— BEGIN Passage —
Re: [RFC PATCH] mm, oom: oom ratelimit auto tuning

Tetsuo Handa <penguin-kernel@xxxxxxxxxxxxxxxxxxx> · Fri, 17 Apr 2020 22:03:56 +0900

On 2020/04/17 20:57, Yafang Shao wrote:
>>>>> I justed worried that the user may complain it if too many
>>>>> oom_kill_process callbacks are suppressed.
>>>>
>>>> This can be a real concern indeed.
>>
>> I'm proposing automated ratelimiting of dump_tasks() at
>> http://lkml.kernel.org/r/1563360901-8277-1-git-send-email-penguin-kernel@xxxxxxxxxxxxxxxxxxx .
>> I believe that automated ratelimiting of dump_tasks() remains necessary
>> even after printk() became asynchronous.
>>
> 
> Thanks for your information.
> I haven't read your proposal carefully, but take a first glance I
> think it would be a useful improvement.

Thank you. That patch alone avoids just RCU stall. But
https://lkml.kernel.org/r/7de2310d-afbd-e616-e83a-d75103b986c6@xxxxxxxxxxxxxxxxxxx and
https://lkml.kernel.org/r/57be50b2-a97a-e559-e4bd-10d923895f83@xxxxxxxxxxxxxxxxxxx
referenced from that thread allows defer printing of OOM victim candidates. And

>>> Yes, printk being too sync is the real issue. If the printk an be
>>> async, then we don't need to worry about it at all.
— END Passage —
— BEGIN Given information —
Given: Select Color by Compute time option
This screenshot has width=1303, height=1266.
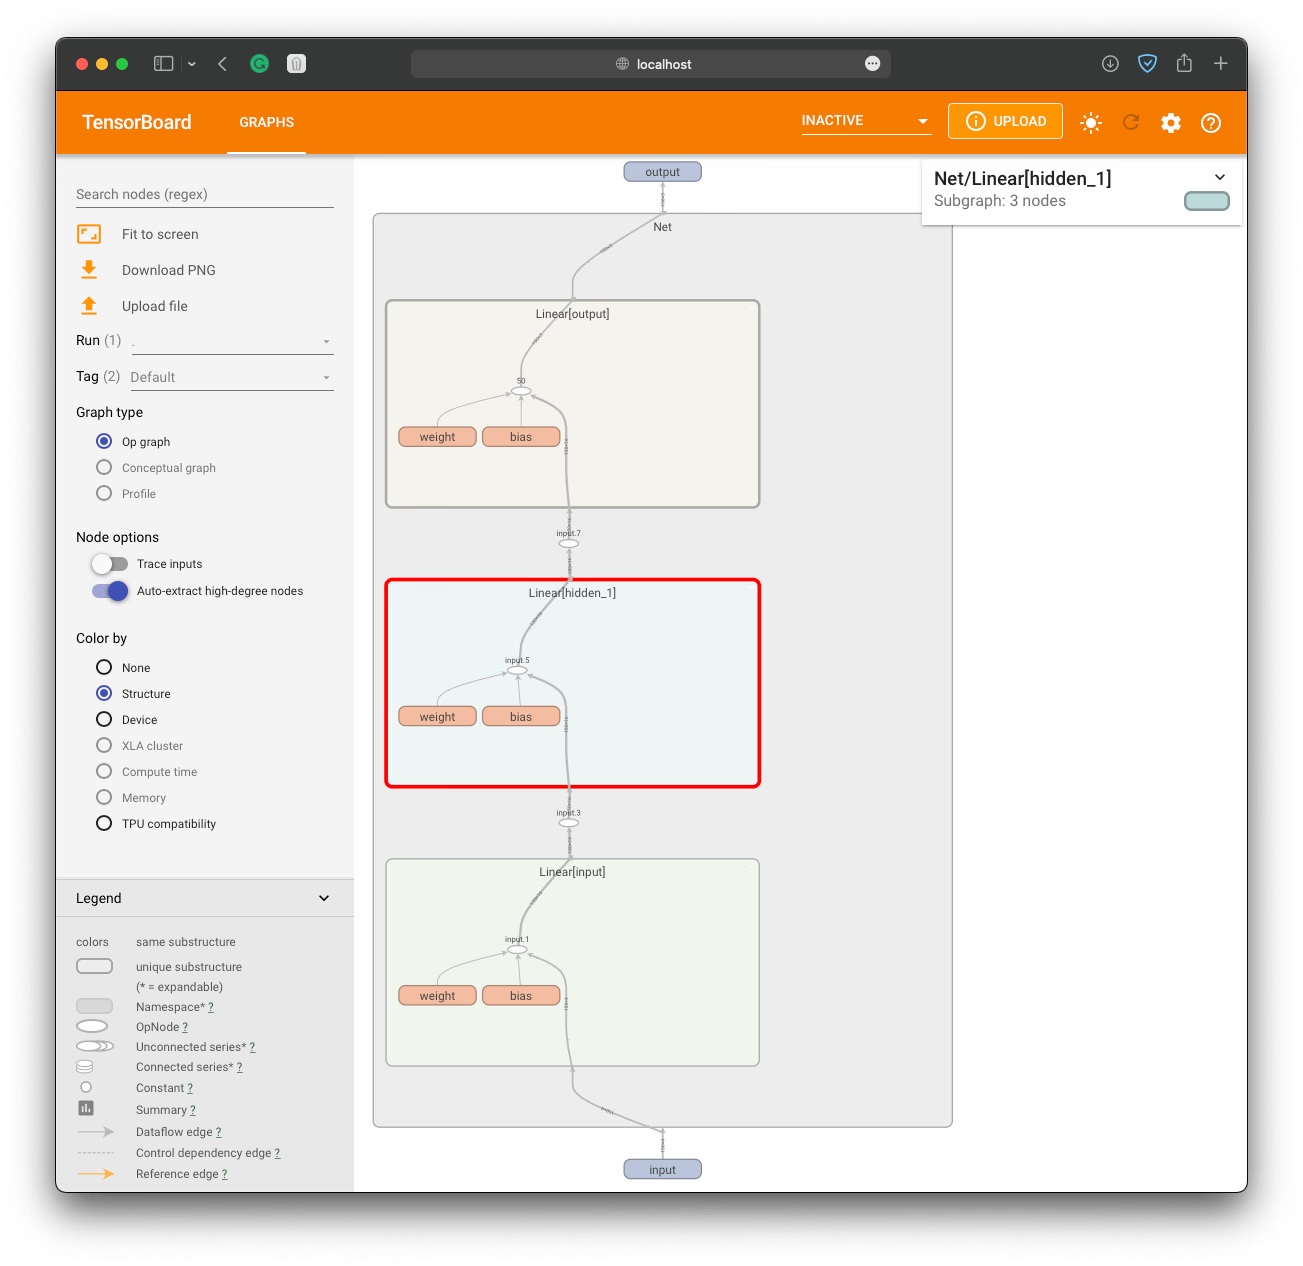Looking at the screenshot, I should tap(104, 771).
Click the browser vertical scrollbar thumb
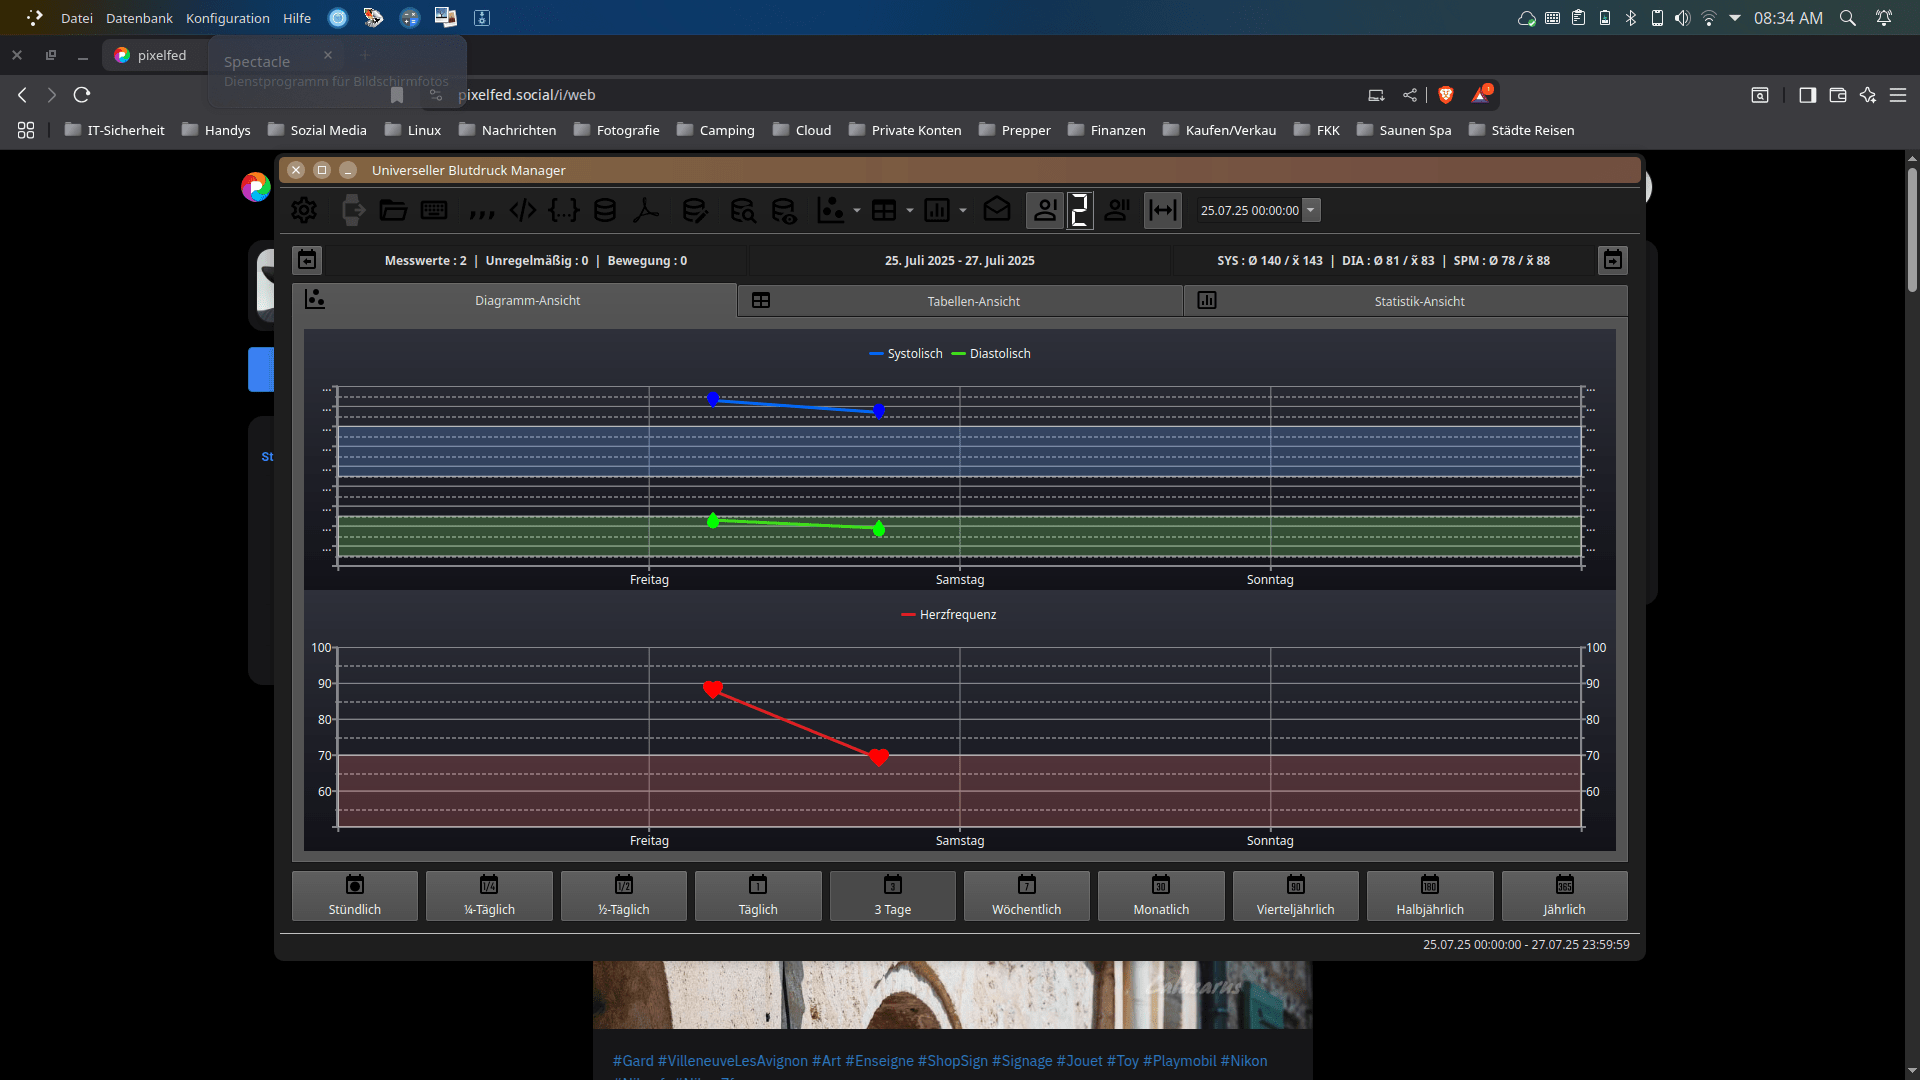This screenshot has height=1080, width=1920. click(1912, 230)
— END Given information —
▶ [Exercise description]: Reproduce the entire mailing-list reply on OOM ratelimit auto tuning above, word for word.

▶ [Problem solution]:
Re: [RFC PATCH] mm, oom: oom ratelimit auto tuning

Tetsuo Handa <penguin-kernel@xxxxxxxxxxxxxxxxxxx> · Fri, 17 Apr 2020 22:03:56 +0900

On 2020/04/17 20:57, Yafang Shao wrote:
>>>>> I justed worried that the user may complain it if too many
>>>>> oom_kill_process callbacks are suppressed.
>>>>
>>>> This can be a real concern indeed.
>>
>> I'm proposing automated ratelimiting of dump_tasks() at
>> http://lkml.kernel.org/r/1563360901-8277-1-git-send-email-penguin-kernel@xxxxxxxxxxxxxxxxxxx .
>> I believe that automated ratelimiting of dump_tasks() remains necessary
>> even after printk() became asynchronous.
>>
> 
> Thanks for your information.
> I haven't read your proposal carefully, but take a first glance I
> think it would be a useful improvement.

Thank you. That patch alone avoids just RCU stall. But
https://lkml.kernel.org/r/7de2310d-afbd-e616-e83a-d75103b986c6@xxxxxxxxxxxxxxxxxxx and
https://lkml.kernel.org/r/57be50b2-a97a-e559-e4bd-10d923895f83@xxxxxxxxxxxxxxxxxxx
referenced from that thread allows defer printing of OOM victim candidates. And

>>> Yes, printk being too sync is the real issue. If the printk an be
>>> async, then we don't need to worry about it at all.